### What needs to be done
In the entries below, find the line with "How do I perform: Click the settings" and the line with "Task: Expand the References node". Reproduce those two lines and every line between them exactly, and nothing more.

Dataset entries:

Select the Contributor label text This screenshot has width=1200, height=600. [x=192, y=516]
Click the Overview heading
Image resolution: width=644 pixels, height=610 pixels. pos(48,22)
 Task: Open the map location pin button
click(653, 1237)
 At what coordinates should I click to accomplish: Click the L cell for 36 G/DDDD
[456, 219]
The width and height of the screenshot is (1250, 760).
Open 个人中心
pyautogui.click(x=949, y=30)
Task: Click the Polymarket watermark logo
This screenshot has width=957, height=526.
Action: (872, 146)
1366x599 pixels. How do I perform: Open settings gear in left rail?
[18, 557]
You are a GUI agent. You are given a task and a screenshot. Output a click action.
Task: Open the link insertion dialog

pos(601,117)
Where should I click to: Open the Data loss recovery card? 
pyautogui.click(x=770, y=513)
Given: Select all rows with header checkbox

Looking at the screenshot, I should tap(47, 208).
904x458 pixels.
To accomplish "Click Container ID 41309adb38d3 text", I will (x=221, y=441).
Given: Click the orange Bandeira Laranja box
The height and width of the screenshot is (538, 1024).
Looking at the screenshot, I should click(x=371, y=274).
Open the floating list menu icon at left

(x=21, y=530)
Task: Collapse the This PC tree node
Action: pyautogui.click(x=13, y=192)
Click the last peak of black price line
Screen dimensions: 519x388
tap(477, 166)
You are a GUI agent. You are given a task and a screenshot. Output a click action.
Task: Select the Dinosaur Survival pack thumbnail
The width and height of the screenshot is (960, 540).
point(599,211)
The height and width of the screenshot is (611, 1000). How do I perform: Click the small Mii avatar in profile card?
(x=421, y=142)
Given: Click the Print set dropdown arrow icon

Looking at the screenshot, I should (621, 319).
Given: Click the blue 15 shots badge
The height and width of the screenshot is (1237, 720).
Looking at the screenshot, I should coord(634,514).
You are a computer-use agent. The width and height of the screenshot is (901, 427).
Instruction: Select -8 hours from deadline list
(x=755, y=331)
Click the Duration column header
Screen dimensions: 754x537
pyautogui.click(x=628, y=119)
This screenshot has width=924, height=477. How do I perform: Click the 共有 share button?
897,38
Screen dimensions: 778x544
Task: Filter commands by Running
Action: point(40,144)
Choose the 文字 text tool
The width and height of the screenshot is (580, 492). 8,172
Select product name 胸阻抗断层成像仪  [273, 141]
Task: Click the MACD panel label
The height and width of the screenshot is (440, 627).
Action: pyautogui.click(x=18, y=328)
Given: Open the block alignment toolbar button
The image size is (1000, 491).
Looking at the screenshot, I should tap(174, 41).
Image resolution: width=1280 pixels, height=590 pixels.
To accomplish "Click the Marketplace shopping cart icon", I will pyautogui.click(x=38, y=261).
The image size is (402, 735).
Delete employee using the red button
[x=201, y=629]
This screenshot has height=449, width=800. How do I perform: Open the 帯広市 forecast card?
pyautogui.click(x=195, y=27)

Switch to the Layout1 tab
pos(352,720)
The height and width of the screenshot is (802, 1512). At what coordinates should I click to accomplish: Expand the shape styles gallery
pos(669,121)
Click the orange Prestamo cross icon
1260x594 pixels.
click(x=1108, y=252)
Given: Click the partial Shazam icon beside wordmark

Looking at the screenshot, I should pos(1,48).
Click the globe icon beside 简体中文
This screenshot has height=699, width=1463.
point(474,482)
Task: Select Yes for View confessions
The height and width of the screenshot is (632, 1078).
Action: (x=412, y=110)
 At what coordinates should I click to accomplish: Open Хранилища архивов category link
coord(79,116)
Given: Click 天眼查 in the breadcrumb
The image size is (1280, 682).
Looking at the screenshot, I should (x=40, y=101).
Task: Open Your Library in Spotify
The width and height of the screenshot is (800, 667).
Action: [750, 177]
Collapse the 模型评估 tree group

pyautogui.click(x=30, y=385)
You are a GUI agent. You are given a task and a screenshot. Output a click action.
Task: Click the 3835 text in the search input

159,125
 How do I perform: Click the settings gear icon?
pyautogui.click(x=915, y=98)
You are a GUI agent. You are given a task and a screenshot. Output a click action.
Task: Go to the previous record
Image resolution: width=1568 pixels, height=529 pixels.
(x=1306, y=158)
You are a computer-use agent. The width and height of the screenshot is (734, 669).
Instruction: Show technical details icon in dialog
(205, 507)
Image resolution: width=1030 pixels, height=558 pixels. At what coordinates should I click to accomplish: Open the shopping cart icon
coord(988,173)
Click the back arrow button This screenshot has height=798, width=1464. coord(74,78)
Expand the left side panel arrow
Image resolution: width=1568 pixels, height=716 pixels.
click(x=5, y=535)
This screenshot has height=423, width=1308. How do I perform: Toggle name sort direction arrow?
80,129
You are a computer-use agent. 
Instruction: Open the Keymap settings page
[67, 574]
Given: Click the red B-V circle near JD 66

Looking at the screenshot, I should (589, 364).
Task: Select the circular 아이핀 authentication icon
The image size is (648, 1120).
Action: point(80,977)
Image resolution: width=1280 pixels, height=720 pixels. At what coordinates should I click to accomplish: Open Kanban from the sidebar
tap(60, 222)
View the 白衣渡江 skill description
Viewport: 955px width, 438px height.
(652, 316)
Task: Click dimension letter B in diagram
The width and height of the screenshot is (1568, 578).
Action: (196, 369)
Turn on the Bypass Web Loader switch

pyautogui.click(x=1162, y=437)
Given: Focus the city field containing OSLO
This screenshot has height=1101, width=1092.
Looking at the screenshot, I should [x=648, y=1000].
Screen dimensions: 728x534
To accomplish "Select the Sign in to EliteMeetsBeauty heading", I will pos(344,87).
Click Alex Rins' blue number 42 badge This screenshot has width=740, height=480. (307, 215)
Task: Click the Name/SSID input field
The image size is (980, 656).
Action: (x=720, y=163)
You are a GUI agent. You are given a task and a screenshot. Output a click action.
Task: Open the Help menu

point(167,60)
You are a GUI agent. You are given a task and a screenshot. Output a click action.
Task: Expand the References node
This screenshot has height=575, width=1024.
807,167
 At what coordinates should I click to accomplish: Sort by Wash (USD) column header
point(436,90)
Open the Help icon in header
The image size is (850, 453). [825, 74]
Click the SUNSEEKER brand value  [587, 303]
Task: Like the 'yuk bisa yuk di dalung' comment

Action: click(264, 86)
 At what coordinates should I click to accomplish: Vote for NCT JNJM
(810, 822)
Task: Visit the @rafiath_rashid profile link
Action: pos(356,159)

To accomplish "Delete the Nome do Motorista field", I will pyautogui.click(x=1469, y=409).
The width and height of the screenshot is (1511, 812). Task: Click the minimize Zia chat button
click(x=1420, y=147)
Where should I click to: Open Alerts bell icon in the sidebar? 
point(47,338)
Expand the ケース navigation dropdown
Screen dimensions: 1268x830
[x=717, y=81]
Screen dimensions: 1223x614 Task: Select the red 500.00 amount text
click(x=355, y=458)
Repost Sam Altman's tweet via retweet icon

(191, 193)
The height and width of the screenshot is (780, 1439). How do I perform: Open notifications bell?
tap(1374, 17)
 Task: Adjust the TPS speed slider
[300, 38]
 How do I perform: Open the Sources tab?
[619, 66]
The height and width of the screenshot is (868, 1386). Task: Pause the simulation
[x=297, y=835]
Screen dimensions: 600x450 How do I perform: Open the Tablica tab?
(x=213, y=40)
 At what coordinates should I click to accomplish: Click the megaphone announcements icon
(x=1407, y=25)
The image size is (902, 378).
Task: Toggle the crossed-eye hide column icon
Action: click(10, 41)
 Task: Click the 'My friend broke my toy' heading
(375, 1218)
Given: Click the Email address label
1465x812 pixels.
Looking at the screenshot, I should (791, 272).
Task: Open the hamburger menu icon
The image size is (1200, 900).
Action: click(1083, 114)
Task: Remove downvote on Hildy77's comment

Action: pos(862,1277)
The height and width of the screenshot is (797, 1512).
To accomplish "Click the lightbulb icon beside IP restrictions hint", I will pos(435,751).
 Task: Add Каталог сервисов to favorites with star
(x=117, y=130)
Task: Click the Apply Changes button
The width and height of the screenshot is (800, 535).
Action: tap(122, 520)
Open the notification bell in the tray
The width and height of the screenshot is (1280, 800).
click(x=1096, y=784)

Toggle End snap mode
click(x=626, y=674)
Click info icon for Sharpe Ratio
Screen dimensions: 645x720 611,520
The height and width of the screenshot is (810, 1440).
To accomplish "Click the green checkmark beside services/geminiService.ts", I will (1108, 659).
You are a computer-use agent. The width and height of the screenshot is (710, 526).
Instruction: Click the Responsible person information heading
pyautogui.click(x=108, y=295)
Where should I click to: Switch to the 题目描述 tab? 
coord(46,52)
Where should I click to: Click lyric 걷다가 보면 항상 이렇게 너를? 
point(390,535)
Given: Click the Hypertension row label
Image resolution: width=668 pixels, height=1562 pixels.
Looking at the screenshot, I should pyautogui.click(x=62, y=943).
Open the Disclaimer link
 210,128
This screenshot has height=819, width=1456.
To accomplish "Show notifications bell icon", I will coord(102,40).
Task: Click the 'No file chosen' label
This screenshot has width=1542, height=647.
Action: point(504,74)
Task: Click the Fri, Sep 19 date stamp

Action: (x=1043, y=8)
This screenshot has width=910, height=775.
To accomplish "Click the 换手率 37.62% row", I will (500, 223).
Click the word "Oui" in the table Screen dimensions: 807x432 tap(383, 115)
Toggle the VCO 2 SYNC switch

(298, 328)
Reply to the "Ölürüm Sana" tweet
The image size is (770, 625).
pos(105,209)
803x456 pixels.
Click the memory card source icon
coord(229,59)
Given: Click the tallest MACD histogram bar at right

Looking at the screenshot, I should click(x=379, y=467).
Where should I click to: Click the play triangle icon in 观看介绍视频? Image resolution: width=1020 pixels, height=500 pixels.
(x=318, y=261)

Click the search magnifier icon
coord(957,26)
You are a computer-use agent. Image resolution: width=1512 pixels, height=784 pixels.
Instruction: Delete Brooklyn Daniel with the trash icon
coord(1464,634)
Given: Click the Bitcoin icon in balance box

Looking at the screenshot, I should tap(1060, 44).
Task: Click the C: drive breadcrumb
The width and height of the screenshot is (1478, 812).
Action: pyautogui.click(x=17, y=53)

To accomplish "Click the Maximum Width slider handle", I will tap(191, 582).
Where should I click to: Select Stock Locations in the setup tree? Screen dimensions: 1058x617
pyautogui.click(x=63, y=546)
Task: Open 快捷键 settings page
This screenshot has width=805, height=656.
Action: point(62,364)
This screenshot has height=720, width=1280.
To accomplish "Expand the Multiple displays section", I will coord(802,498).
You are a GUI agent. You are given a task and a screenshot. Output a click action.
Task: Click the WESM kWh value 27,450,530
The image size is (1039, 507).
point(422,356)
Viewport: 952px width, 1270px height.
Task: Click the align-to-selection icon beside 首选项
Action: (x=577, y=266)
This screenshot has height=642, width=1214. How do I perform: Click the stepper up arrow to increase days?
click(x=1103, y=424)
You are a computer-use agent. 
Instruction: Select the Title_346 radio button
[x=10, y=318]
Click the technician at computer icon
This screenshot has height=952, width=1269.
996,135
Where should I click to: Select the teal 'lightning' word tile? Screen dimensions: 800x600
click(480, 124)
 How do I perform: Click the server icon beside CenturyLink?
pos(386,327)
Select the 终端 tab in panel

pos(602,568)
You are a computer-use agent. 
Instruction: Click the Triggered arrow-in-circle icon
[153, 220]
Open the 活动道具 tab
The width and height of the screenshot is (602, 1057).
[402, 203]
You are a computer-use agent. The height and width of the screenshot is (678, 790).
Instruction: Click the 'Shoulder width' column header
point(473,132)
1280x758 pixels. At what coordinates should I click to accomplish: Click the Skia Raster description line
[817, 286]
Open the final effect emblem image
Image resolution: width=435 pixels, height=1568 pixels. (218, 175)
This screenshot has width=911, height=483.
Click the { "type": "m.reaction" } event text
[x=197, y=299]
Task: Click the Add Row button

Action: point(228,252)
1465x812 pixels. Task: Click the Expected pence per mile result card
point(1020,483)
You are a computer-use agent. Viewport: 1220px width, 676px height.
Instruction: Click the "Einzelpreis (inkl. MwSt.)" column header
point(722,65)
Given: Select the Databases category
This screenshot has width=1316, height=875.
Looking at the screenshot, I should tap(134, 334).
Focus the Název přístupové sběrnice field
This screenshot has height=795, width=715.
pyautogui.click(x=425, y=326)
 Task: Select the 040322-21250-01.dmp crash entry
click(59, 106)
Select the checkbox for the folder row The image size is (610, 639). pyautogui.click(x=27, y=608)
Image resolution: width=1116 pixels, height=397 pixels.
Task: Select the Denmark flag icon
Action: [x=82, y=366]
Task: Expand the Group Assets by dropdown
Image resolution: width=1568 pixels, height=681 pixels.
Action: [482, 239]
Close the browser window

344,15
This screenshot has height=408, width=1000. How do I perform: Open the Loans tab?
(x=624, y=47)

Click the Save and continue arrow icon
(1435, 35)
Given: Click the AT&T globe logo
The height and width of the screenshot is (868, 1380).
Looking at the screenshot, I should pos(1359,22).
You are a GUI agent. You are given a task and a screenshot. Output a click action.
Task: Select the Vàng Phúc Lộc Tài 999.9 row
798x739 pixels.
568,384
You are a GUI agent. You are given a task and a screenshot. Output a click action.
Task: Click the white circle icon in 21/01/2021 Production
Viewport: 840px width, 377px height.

### Solution to the exercise
 How do I perform: Click the settings gear icon?
pyautogui.click(x=915, y=98)
You are a GUI agent. You are given a task and a screenshot. Output a click action.
Task: Go to the previous record
Image resolution: width=1568 pixels, height=529 pixels.
(x=1306, y=158)
You are a computer-use agent. The width and height of the screenshot is (734, 669).
Instruction: Show technical details icon in dialog
(205, 507)
Image resolution: width=1030 pixels, height=558 pixels. At what coordinates should I click to accomplish: Open the shopping cart icon
coord(988,173)
Click the back arrow button This screenshot has height=798, width=1464. coord(74,78)
Expand the left side panel arrow
Image resolution: width=1568 pixels, height=716 pixels.
click(x=5, y=535)
This screenshot has height=423, width=1308. How do I perform: Toggle name sort direction arrow?
80,129
You are a computer-use agent. 
Instruction: Open the Keymap settings page
[67, 574]
Given: Click the red B-V circle near JD 66

Looking at the screenshot, I should (589, 364).
Task: Select the circular 아이핀 authentication icon
The image size is (648, 1120).
Action: point(80,977)
Image resolution: width=1280 pixels, height=720 pixels. At what coordinates should I click to accomplish: Open Kanban from the sidebar
tap(60, 222)
View the 白衣渡江 skill description
Viewport: 955px width, 438px height.
(652, 316)
Task: Click dimension letter B in diagram
The width and height of the screenshot is (1568, 578).
Action: (196, 369)
Turn on the Bypass Web Loader switch

pyautogui.click(x=1162, y=437)
Given: Focus the city field containing OSLO
This screenshot has height=1101, width=1092.
Looking at the screenshot, I should [x=648, y=1000].
Screen dimensions: 728x534
To accomplish "Select the Sign in to EliteMeetsBeauty heading", I will pos(344,87).
Click Alex Rins' blue number 42 badge This screenshot has width=740, height=480. (307, 215)
Task: Click the Name/SSID input field
The image size is (980, 656).
Action: (x=720, y=163)
You are a GUI agent. You are given a task and a screenshot. Output a click action.
Task: Open the Help menu

point(167,60)
You are a GUI agent. You are given a task and a screenshot. Output a click action.
Task: Expand the References node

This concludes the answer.